▶ _INPUT FOR THIS TASK_:
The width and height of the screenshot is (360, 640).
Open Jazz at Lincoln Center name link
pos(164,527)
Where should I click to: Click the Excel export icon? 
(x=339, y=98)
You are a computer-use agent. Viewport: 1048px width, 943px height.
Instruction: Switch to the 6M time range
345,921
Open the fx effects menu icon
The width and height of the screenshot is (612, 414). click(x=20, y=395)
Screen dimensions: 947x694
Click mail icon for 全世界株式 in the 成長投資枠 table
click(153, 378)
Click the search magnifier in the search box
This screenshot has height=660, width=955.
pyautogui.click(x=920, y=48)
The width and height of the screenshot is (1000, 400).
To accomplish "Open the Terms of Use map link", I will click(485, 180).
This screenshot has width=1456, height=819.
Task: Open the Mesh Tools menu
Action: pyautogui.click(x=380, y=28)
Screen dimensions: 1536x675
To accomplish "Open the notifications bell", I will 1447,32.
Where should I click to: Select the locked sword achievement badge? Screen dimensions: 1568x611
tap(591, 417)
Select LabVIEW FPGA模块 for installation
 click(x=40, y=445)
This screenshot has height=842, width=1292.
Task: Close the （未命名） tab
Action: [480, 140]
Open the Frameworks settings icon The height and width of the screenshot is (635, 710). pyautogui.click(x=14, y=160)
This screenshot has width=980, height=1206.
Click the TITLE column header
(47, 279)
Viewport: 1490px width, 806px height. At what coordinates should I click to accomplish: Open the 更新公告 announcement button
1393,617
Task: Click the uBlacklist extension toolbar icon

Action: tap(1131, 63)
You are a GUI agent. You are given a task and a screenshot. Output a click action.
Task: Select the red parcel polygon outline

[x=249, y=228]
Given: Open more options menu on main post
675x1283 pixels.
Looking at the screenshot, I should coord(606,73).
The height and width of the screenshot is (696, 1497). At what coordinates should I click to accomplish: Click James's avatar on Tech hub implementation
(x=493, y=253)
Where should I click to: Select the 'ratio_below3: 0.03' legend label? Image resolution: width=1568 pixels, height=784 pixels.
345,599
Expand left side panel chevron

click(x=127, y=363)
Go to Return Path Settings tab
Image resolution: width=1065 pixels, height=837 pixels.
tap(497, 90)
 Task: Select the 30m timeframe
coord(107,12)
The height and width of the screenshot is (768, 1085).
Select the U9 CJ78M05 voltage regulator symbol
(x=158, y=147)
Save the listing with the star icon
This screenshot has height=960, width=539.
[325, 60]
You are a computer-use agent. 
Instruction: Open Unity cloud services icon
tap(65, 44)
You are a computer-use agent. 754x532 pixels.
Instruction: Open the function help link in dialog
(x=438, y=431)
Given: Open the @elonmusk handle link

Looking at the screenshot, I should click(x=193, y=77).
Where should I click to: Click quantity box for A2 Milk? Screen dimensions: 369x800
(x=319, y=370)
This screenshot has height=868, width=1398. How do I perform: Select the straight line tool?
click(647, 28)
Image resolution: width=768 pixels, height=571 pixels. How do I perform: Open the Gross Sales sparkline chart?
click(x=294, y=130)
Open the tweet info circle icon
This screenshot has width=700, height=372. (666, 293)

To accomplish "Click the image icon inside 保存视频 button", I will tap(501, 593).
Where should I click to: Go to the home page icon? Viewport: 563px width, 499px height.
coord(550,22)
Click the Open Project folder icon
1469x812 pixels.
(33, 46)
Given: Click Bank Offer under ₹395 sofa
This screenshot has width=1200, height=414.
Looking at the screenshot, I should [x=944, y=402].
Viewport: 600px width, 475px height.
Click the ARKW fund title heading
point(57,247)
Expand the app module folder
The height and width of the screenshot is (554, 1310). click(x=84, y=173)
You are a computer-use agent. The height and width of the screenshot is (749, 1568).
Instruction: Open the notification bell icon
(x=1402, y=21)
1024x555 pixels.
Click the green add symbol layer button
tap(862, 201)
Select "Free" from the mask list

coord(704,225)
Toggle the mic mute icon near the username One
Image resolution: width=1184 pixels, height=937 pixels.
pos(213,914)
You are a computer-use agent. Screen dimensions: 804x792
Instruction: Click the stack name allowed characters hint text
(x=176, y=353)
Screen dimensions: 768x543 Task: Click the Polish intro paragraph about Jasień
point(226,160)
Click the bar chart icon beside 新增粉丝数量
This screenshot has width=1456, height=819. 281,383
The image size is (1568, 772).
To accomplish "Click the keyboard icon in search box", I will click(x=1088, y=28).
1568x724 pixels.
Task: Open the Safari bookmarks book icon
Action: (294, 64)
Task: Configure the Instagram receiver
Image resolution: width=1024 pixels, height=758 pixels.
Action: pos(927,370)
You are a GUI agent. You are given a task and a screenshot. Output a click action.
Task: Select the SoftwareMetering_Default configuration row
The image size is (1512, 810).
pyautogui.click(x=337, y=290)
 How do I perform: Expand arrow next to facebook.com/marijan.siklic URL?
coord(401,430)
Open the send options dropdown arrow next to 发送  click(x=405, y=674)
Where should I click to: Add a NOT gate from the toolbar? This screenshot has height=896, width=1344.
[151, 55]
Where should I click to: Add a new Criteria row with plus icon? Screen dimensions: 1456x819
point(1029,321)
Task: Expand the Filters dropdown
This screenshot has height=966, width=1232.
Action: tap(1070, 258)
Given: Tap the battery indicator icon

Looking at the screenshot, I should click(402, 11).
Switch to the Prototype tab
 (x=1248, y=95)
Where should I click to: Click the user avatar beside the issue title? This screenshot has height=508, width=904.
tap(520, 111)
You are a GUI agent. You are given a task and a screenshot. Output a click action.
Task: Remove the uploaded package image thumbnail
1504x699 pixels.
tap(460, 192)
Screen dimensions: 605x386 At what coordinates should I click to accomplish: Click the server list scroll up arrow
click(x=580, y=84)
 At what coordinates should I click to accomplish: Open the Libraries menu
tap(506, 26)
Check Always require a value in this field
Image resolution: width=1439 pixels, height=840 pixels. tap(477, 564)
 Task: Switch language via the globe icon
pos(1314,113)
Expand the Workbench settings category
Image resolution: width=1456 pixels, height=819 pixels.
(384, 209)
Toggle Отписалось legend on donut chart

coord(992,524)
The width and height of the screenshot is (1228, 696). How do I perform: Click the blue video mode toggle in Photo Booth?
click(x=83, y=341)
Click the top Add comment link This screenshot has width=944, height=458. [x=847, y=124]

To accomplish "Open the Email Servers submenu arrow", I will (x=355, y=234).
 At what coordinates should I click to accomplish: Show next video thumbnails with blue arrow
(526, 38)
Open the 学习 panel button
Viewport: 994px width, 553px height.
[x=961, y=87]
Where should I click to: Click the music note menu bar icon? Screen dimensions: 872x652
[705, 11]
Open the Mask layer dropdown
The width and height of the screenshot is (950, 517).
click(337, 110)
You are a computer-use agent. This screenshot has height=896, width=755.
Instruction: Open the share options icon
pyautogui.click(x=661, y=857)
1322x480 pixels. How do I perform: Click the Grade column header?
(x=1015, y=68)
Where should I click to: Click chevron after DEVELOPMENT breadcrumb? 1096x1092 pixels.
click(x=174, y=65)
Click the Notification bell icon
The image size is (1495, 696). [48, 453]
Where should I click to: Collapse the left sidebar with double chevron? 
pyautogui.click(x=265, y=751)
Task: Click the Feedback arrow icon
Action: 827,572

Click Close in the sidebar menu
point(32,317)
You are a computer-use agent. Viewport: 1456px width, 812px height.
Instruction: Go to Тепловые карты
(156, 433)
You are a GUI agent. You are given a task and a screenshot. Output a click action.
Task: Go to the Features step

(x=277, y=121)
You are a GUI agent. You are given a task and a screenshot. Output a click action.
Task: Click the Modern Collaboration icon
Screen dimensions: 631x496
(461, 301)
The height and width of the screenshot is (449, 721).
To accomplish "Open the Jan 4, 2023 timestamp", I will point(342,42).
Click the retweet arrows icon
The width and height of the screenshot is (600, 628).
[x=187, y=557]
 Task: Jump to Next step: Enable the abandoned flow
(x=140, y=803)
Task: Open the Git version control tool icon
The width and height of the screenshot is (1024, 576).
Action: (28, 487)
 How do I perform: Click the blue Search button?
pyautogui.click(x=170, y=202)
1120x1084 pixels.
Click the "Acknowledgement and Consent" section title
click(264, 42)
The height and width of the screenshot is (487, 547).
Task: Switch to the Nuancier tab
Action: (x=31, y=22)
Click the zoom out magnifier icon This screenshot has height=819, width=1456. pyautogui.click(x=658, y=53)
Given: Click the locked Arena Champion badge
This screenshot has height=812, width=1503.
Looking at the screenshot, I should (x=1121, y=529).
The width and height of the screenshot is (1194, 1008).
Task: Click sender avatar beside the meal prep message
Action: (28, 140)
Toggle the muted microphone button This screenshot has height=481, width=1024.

▶ _EXERCISE DETAILS_:
Reproduce verbatim the part of the items above that opens with the line containing "Where should I click to: Click the Excel" and closes with the line containing "Action: tap(1131, 63)", including both of those lines.

▶ _ANSWER FOR THE TASK_:
Where should I click to: Click the Excel export icon? 
(x=339, y=98)
You are a computer-use agent. Viewport: 1048px width, 943px height.
Instruction: Switch to the 6M time range
345,921
Open the fx effects menu icon
The width and height of the screenshot is (612, 414). click(x=20, y=395)
Screen dimensions: 947x694
Click mail icon for 全世界株式 in the 成長投資枠 table
click(153, 378)
Click the search magnifier in the search box
This screenshot has height=660, width=955.
pyautogui.click(x=920, y=48)
The width and height of the screenshot is (1000, 400).
To accomplish "Open the Terms of Use map link", I will click(485, 180).
This screenshot has width=1456, height=819.
Task: Open the Mesh Tools menu
Action: pyautogui.click(x=380, y=28)
Screen dimensions: 1536x675
To accomplish "Open the notifications bell", I will 1447,32.
Where should I click to: Select the locked sword achievement badge? Screen dimensions: 1568x611
tap(591, 417)
Select LabVIEW FPGA模块 for installation
 click(x=40, y=445)
This screenshot has height=842, width=1292.
Task: Close the （未命名） tab
Action: [480, 140]
Open the Frameworks settings icon The height and width of the screenshot is (635, 710). pyautogui.click(x=14, y=160)
This screenshot has width=980, height=1206.
Click the TITLE column header
(47, 279)
Viewport: 1490px width, 806px height. At what coordinates should I click to accomplish: Open the 更新公告 announcement button
1393,617
Task: Click the uBlacklist extension toolbar icon

Action: tap(1131, 63)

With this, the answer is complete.